EXERCISE PROMPT>
Go through the entries below and print, exactly, the lines starting at the one with "Click the EmailOctopus octopus logo" and ending at the one with "Viewport: 1024px width, 443px height.", keeping both ends and no others.

EXTRACTED INFORMATION>
○ ○ ○ ○ ○ ○ ○

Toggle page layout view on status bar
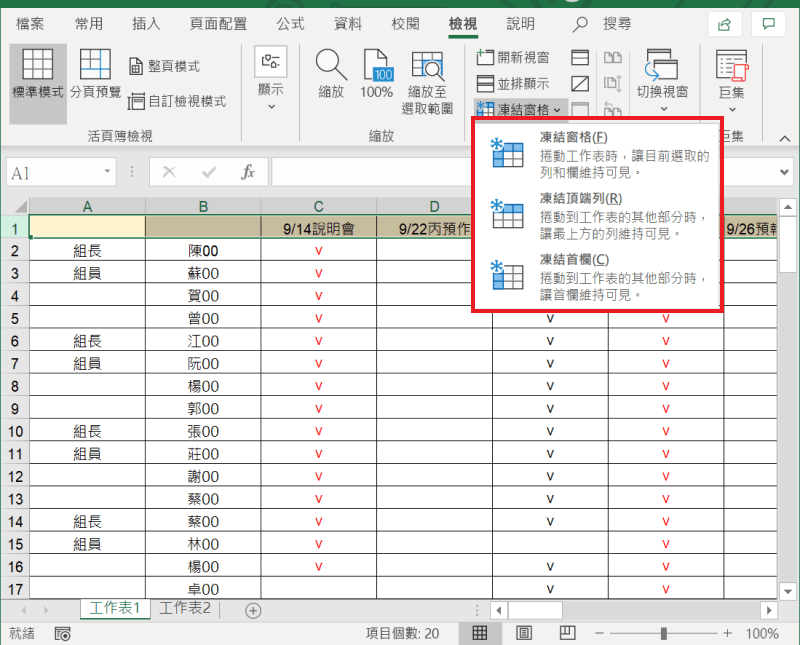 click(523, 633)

○ ○ ○ ○ ○ ○ ○

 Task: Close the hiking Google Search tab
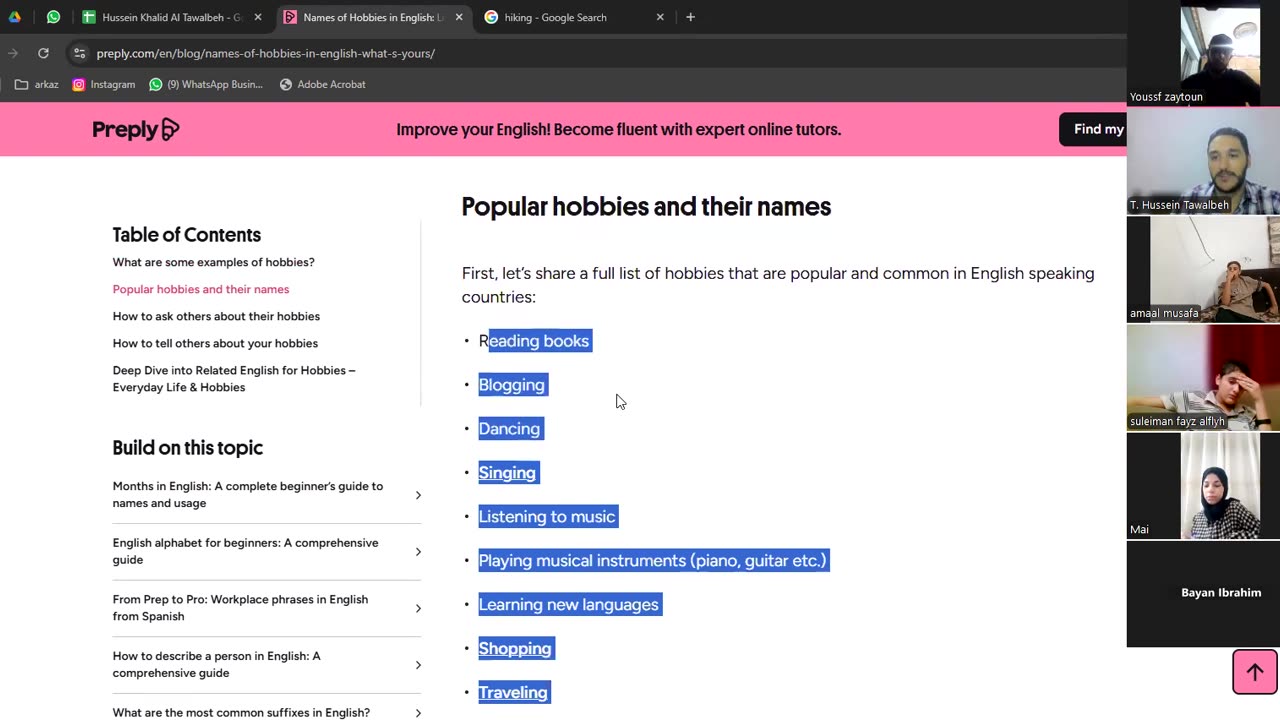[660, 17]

○ ○ ○ ○ ○ ○ ○

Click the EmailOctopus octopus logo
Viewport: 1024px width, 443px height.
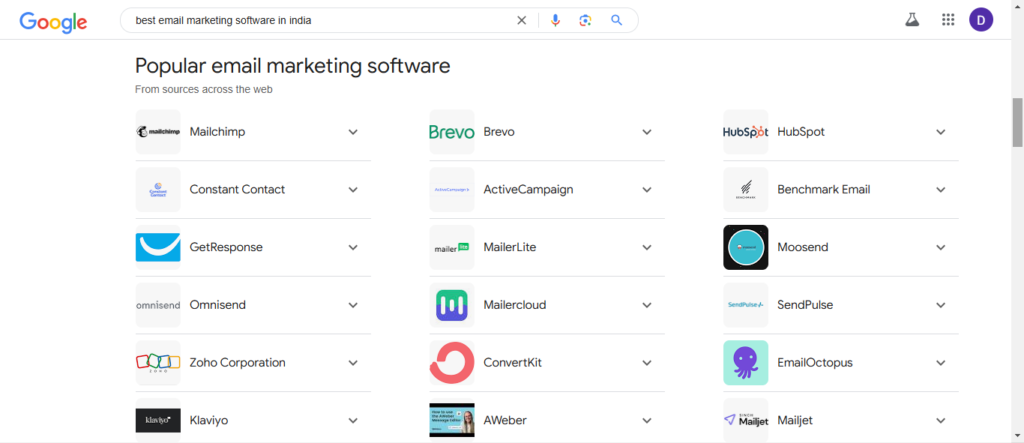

○ ○ ○ ○ ○ ○ ○

EXERCISE ANSWER>
Click the EmailOctopus octopus logo
Viewport: 1024px width, 443px height.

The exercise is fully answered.